Background to inquiry

1.4        ‘Ticket scalping’ is the unauthorised onselling of tickets to sporting or entertainment events, usually at a price higher than the ticket’s original face value. The scalper purchases the tickets with the deliberate intention of making a profit, though may be forced to sell at a loss. This practice can be traced back to the days when individuals touted tickets outside various venues or at the local hotel or club. With advances in technology, ticket scalping has been transformed and is now a very different and more sophisticated type of operation. The emergence of online auction sites, such as eBay, has facilitated the easy on-selling of tickets. Although ticket scalping has been in existence for many decades, recent accounts of this practice have raised concerns and generated public debate about its regulation.

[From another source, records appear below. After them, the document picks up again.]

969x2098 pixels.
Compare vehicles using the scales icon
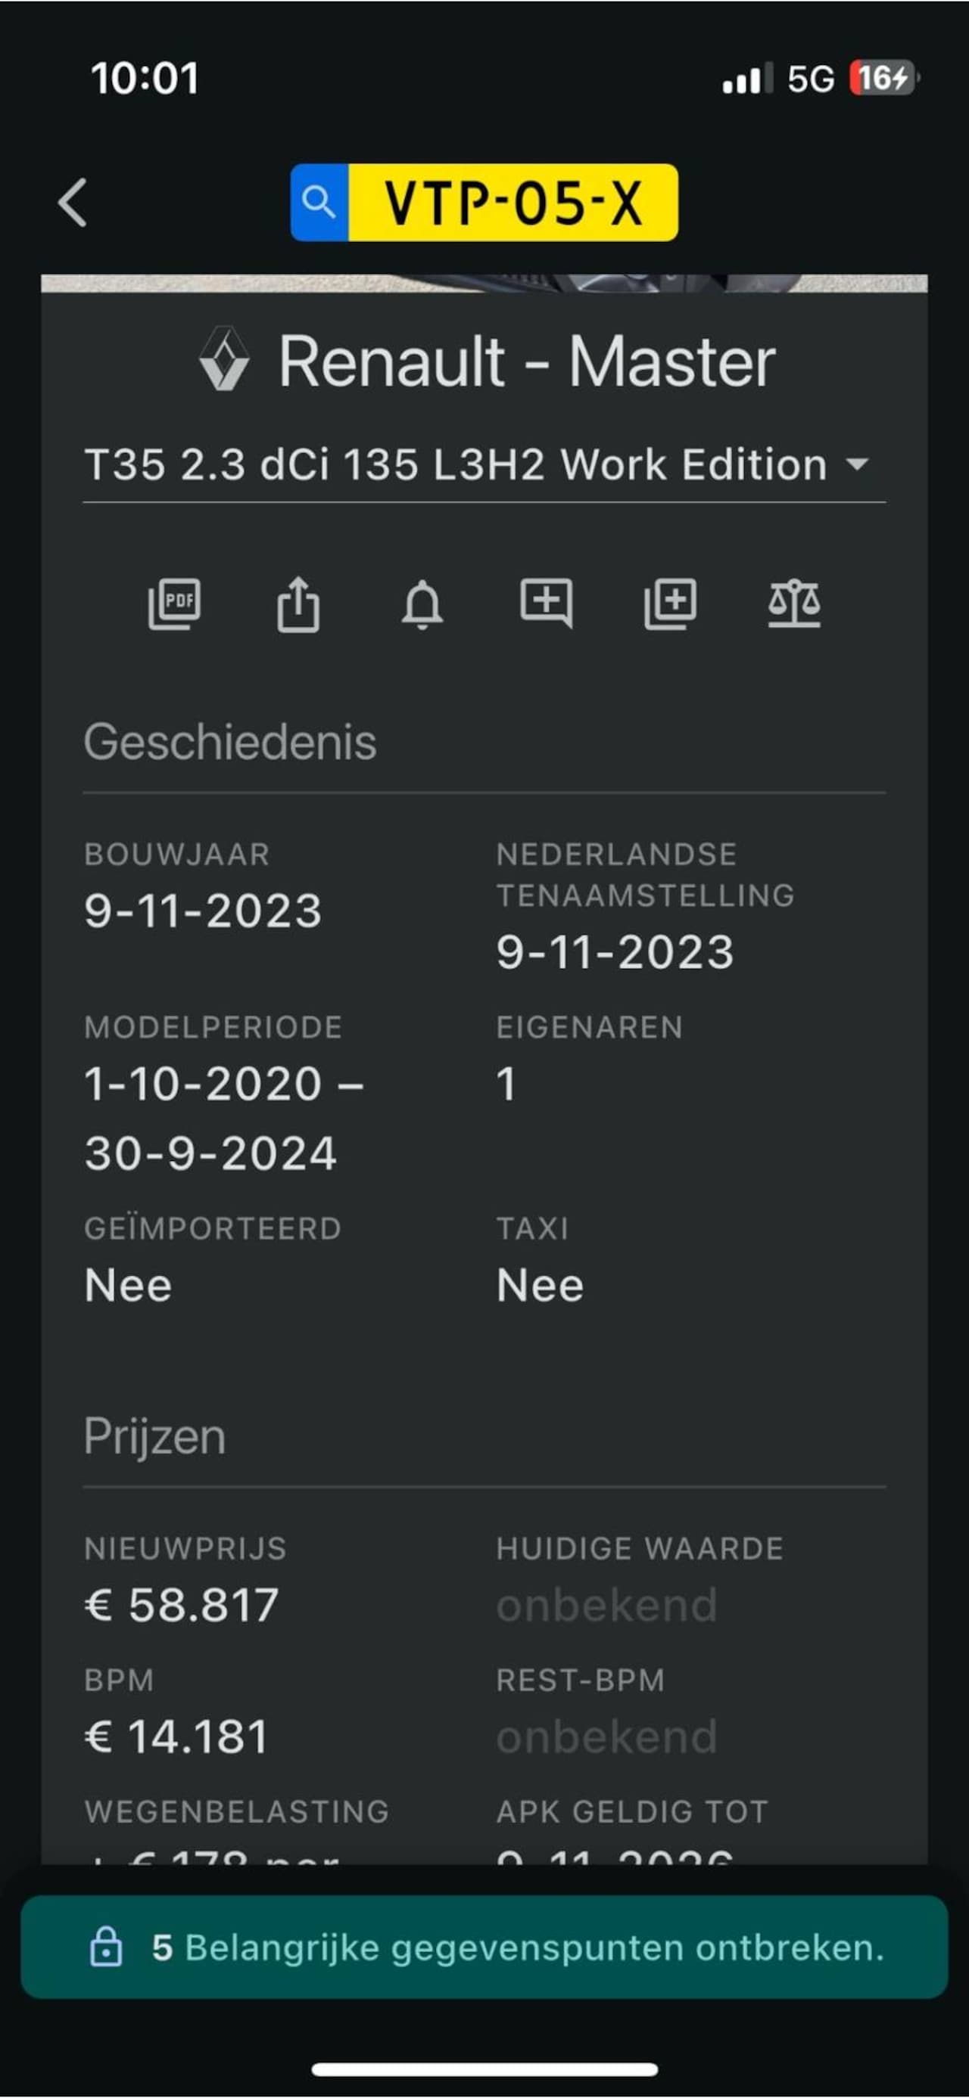[x=794, y=604]
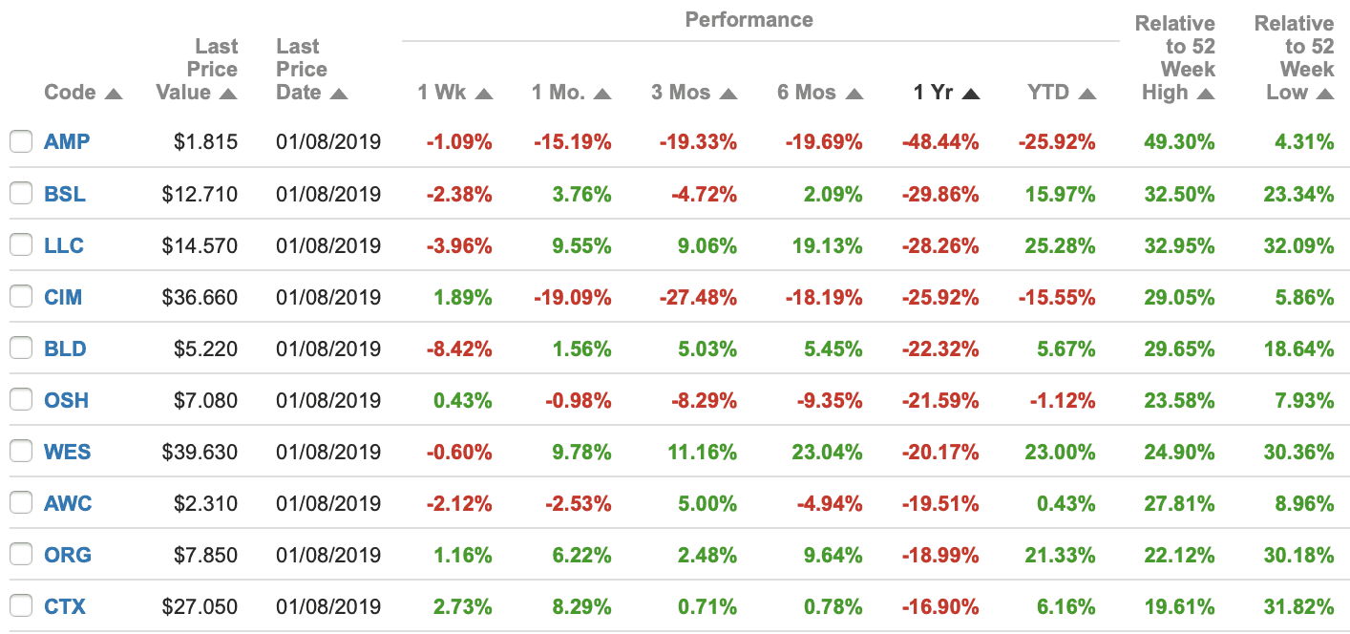Check the box next to WES

[21, 452]
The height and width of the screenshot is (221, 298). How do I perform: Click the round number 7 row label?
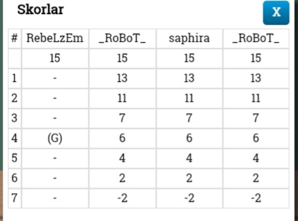(x=14, y=199)
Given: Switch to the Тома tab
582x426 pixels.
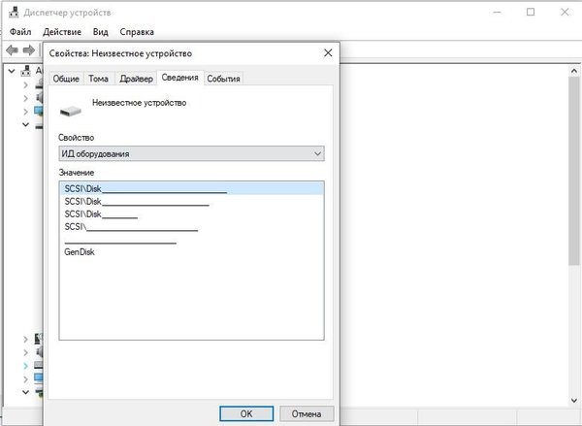Looking at the screenshot, I should (x=98, y=79).
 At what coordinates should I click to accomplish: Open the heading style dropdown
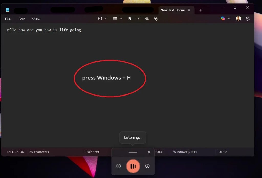[x=102, y=18]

1.5        In 2013, the Australian media reported on a number of high profile events where scalping had attracted particular attention with unauthorised ticket sellers asking exorbitant prices for tickets. For example, the Daily Telegraph revealed that it had investigated ticket scalping and discovered that hundreds of tickets to the Ashes Test in Sydney and the Pink rock concert had been snapped up by scalpers and were being offered online for twice the price.[2] The South Australian Advertiser noted that within hours of the Bruce Springsteen's February concert selling out, tickets to the show were on offer for almost double their face value, after scalpers hijacked an exclusive internet presale.[3] Similarly, the media reported that tickets for the entire Australian tour by the British band Radiohead had sold out in minutes and moments later scalpers were on the internet offering tickets at grossly inflated prices angering many fans.[4] Headlines such as 'Rolling Stones tour: Scalpers selling Adelaide tickets for $3,000' and 'Bruce Springsteen Tickets Scalped As Pre-Sale Crashes' heightened concerns in some sectors of the Australian community about the activities of ticket scalpers.[5]  

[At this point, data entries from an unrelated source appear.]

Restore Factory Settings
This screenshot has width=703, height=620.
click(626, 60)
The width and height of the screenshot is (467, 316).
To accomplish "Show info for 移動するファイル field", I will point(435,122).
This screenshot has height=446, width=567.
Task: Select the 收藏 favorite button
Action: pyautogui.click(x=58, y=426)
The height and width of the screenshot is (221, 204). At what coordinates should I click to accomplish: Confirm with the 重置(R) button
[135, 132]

1.6        These more recent high profile incidents shone a critical light on ticket scalping in Australia and prompted this inquiry. In this report, the committee considers:

1.7        The main issues before the committee focus on: the nature and extent of the harm caused by ticket scalping; the effectiveness of state legislation in tackling ticket scalping; and whether there is a need for a national approach, and if so, the form it could or should take.

Acknowledgements

1.8        The committee thanks all those who assisted with the inquiry, especially those who made written submissions.